§ Saved entries
*** Begin section ***
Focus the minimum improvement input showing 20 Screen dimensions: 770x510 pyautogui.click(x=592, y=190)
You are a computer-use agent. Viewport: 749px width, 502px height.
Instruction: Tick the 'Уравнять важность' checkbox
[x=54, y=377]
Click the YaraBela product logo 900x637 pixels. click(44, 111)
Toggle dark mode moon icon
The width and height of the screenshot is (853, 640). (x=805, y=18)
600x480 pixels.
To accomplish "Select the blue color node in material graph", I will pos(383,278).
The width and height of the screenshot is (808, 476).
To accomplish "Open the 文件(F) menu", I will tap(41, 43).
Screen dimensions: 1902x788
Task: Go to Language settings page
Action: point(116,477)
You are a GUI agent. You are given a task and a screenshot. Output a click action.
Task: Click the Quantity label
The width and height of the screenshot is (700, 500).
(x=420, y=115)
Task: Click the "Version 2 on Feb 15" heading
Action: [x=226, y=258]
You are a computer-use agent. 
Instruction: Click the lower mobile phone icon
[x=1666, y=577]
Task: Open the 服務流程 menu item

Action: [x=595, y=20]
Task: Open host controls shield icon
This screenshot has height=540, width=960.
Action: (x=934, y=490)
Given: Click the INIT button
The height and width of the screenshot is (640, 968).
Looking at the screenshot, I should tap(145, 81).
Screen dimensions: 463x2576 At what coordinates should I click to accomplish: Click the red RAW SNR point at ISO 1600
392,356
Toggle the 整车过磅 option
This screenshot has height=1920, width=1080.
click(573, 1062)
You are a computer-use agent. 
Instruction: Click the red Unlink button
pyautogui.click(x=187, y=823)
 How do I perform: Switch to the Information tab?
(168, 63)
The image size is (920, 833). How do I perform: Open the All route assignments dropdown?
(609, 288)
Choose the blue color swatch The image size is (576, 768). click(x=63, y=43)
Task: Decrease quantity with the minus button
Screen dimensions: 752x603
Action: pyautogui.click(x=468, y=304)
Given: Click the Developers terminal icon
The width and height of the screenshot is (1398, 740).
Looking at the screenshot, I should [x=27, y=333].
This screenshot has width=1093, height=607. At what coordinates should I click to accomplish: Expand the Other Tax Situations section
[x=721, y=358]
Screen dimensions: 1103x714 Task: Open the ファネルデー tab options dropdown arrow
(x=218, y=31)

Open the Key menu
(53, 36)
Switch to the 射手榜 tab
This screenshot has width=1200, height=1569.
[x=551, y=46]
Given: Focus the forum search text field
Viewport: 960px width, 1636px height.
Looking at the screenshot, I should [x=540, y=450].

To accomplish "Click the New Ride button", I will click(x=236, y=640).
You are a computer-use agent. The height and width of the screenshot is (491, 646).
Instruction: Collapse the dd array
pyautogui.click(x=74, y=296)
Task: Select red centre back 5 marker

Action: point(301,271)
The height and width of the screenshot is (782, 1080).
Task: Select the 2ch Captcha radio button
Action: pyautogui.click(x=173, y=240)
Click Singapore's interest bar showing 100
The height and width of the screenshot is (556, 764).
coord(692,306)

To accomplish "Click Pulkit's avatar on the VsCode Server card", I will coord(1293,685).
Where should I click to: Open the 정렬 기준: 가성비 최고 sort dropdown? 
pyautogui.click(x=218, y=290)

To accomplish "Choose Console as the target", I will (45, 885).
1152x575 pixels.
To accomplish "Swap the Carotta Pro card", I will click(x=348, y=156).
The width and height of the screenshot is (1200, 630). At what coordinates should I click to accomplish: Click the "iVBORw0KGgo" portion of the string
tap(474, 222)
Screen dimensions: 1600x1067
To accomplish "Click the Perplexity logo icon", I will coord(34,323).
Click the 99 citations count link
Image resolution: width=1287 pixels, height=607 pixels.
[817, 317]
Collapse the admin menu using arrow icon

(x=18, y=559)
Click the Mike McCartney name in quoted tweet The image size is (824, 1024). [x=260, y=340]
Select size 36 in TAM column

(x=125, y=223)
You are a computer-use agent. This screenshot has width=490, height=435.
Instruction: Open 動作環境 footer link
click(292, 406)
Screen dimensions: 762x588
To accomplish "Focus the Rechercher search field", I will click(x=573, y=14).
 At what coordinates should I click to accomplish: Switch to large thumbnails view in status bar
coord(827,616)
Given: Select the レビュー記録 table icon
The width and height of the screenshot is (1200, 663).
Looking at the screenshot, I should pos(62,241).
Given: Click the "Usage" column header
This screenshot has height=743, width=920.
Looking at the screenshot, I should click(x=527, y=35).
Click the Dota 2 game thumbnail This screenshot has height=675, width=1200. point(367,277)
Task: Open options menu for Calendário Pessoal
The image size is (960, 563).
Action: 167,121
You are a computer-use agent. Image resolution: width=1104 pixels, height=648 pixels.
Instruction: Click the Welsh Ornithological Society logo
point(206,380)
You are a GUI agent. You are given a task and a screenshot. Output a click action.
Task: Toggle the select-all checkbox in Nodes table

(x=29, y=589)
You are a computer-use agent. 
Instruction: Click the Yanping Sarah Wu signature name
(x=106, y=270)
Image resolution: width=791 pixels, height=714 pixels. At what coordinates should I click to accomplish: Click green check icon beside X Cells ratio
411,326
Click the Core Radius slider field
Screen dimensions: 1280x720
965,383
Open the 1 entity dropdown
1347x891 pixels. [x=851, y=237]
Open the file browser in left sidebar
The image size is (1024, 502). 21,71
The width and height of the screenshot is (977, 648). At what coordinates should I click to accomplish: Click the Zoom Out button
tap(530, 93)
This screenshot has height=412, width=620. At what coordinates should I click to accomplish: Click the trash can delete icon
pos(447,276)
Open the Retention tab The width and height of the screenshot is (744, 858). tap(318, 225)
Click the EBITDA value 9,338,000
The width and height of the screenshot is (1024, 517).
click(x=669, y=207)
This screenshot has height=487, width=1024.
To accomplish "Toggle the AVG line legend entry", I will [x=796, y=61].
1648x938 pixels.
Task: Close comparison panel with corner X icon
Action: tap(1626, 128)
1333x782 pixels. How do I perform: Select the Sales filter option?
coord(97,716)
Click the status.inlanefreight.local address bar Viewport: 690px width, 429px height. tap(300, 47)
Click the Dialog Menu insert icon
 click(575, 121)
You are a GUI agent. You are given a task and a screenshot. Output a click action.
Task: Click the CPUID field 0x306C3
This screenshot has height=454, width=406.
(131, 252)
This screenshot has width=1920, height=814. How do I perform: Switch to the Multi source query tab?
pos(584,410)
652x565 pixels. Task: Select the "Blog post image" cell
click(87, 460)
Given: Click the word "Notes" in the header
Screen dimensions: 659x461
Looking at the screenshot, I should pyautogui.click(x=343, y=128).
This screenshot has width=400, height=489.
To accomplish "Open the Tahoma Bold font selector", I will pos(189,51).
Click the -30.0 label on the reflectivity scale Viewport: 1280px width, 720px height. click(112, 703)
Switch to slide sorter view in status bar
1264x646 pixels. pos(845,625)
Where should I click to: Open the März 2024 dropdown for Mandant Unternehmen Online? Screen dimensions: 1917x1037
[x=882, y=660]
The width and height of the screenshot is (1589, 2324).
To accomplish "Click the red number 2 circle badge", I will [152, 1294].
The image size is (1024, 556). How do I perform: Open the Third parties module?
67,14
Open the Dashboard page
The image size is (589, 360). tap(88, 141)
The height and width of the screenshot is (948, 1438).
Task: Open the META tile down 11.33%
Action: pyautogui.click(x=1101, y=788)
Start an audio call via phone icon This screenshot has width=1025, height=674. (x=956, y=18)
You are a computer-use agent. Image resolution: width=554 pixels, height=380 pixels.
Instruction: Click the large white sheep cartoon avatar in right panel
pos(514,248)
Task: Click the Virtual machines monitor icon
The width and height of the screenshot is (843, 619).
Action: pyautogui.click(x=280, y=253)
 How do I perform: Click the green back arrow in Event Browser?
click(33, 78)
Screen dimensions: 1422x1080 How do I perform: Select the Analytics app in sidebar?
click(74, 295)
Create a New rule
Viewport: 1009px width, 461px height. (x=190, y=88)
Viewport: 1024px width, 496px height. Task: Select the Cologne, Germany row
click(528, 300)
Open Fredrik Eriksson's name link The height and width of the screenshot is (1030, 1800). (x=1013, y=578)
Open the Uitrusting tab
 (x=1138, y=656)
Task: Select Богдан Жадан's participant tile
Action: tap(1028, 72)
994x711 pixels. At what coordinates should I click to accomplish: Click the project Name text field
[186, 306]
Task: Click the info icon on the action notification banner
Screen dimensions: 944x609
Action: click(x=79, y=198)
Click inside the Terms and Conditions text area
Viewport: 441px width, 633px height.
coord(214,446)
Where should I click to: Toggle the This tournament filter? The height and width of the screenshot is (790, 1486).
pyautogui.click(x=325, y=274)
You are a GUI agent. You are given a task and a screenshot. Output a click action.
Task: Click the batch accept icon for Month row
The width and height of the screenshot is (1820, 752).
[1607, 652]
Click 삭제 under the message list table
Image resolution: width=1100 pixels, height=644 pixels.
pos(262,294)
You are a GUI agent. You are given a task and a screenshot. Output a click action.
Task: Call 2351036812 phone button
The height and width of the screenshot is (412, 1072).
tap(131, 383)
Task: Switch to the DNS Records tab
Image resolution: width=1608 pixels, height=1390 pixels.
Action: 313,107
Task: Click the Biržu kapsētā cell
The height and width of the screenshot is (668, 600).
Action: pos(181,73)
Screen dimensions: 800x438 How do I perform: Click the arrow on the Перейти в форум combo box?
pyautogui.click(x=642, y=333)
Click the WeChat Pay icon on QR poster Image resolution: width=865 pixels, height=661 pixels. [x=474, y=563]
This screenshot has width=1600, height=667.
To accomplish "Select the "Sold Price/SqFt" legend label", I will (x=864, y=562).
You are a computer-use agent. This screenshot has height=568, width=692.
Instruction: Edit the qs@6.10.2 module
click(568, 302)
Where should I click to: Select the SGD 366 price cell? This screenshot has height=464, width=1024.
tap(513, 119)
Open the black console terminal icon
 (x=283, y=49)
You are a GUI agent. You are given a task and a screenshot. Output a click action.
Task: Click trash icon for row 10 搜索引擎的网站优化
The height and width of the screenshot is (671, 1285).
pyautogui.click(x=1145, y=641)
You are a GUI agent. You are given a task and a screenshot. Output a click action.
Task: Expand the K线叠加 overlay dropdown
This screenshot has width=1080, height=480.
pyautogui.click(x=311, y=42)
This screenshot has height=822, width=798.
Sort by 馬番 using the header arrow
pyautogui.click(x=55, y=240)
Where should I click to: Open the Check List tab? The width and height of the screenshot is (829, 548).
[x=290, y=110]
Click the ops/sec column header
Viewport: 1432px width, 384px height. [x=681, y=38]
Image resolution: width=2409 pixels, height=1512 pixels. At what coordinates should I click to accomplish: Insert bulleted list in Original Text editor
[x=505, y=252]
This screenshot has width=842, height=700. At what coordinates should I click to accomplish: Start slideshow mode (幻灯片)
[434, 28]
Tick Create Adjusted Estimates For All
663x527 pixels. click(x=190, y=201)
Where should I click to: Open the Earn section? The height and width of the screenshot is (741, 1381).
*** End section ***
§ About this task
Using the data above, reproduce exactly the lines between those holding "Given: Click the Developers terminal icon" and "Given: Focus the forum search text field", inclusive, and no others.

§ Exercise response
Given: Click the Developers terminal icon
The width and height of the screenshot is (1398, 740).
Looking at the screenshot, I should [x=27, y=333].
This screenshot has width=1093, height=607. At what coordinates should I click to accomplish: Expand the Other Tax Situations section
[x=721, y=358]
Screen dimensions: 1103x714 Task: Open the ファネルデー tab options dropdown arrow
(x=218, y=31)

Open the Key menu
(53, 36)
Switch to the 射手榜 tab
This screenshot has width=1200, height=1569.
[x=551, y=46]
Given: Focus the forum search text field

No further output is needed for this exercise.